A więc tak – z jednej strony radni mówią „dość” i mają dość czekania i klepania się po plecach. W wyniku czego postanawiają zrewitalizować ulicę Górniczą, która może być początkiem stworzenia drogi objazdowej, którą miasto może zrobić we własnym zakresie. I przy dobrej współpracy ze starostwem i gminą, a myślę, że taka sytuacja może mieć miejsce. Więc przeznaczają środki na ten cel.
Z drugiej strony mamy burmistrza, który chce dokonać czegoś historycznego. I nie piszę o tym z ironią, ale całkem serio. No bo.. o obwodnicy mówi się i mówi, a jeśli burmistrzowi uda się to dopiąć, no to dopiero będzie coś. W wyniku tego było to spotkanie październikowe, jest przygotowywanie koncepcji, czyli dostosowywanie się do zaleceń byłego wicemarszałka. Wicemarszałek powiedział, że trzeba zrobić to i to? Więc robimy to i to!
Ale radni nie dali kasy burmistrzowi na przygotowanie koncepcji. Czy to zniechęciło burmistrza? Ano nie, bo idzie dalej, według słów wicemarszałka, który przecież jest osobą poważną.
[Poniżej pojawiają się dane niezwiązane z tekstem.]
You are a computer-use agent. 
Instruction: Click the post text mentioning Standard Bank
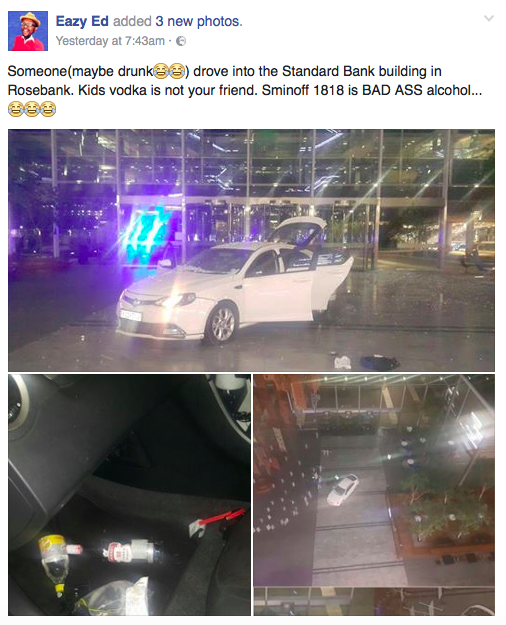pos(245,81)
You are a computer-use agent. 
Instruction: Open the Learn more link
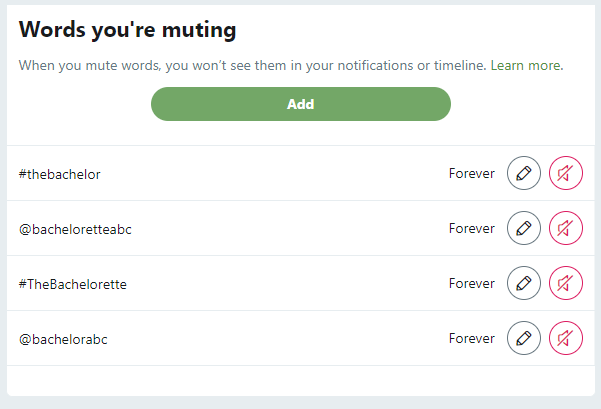pyautogui.click(x=527, y=66)
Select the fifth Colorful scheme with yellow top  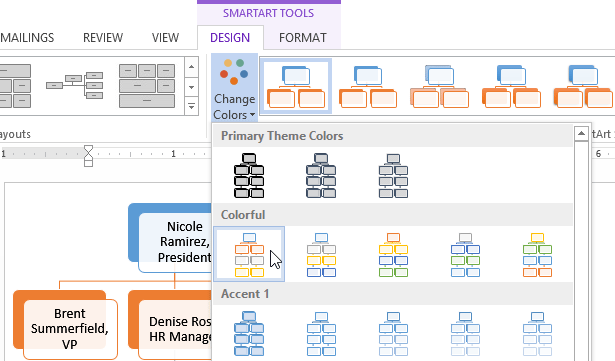537,254
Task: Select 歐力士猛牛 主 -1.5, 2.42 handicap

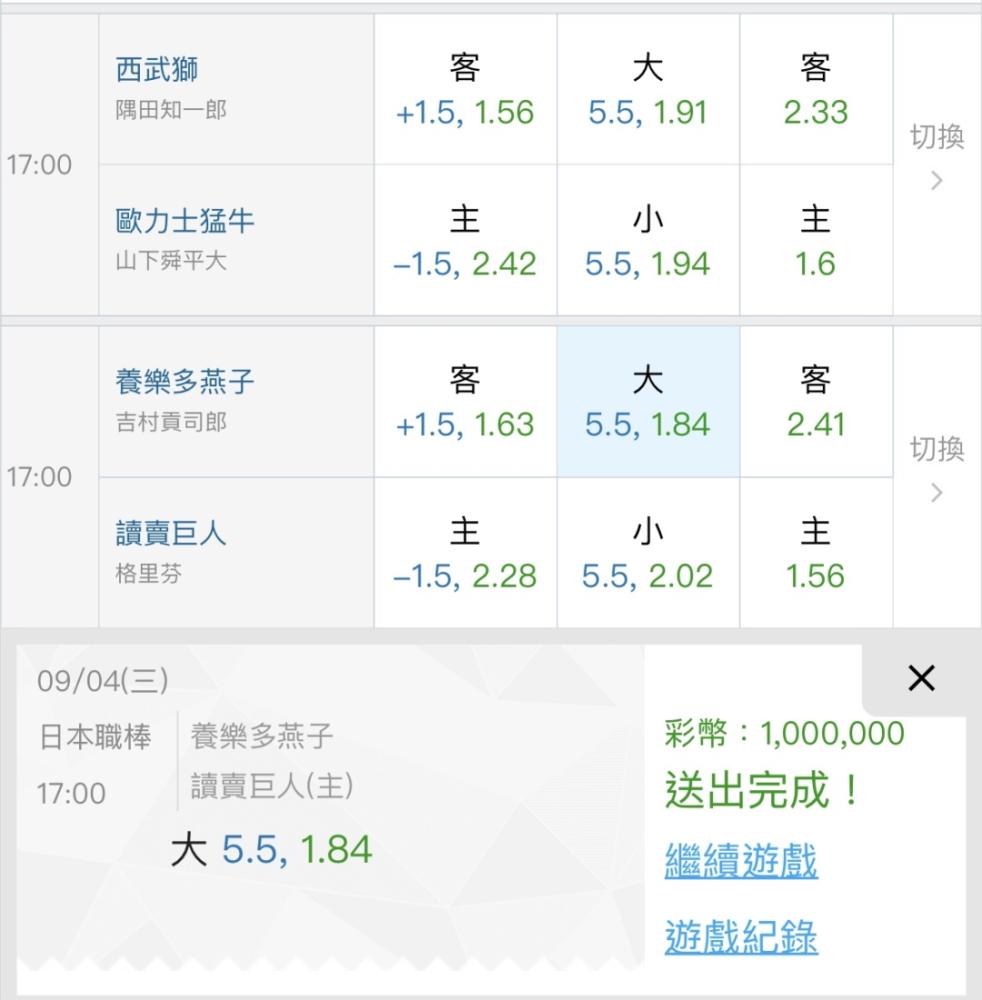Action: tap(465, 240)
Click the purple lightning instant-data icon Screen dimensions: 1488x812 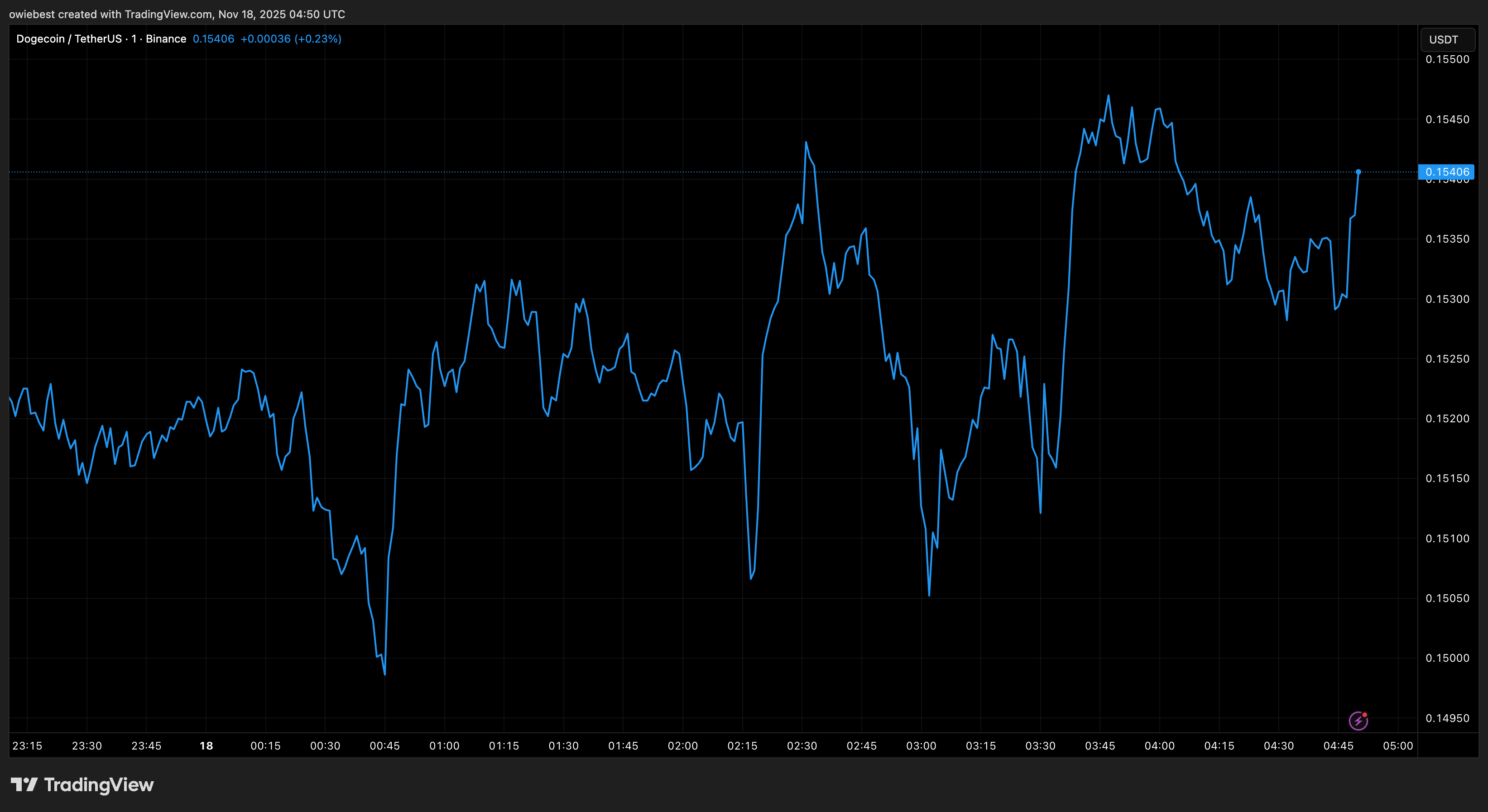click(x=1359, y=720)
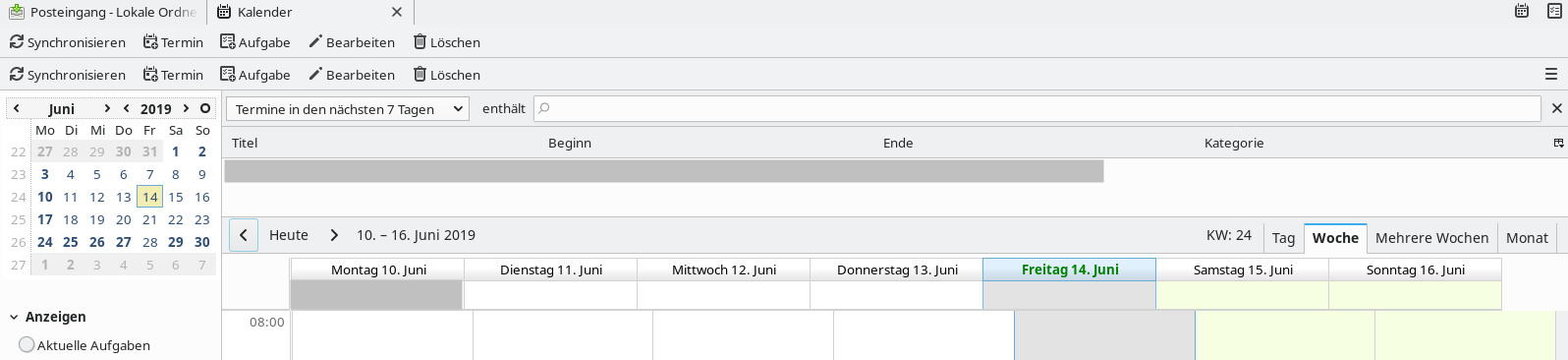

Dlatego mam pewien problem, aby wyrobić sobie opinię. Bo, moim zdaniem, obie strony mają pewną rację. Z jednej strony było to przecież oficjalne spotkanie, padały różne zapewnienia. Cięzko więc traktować to spotkanie, jak spotkanie przy kawie. Z drugiej strony… ile Łęczyca czeka na dobrą drogę objazdową/obwodnicę? Ano… trochę czeka. Czy chce nam się czekać długo i dłużej, czy w końcu sami weźmiemy się za robotę, nie patrząc na innych?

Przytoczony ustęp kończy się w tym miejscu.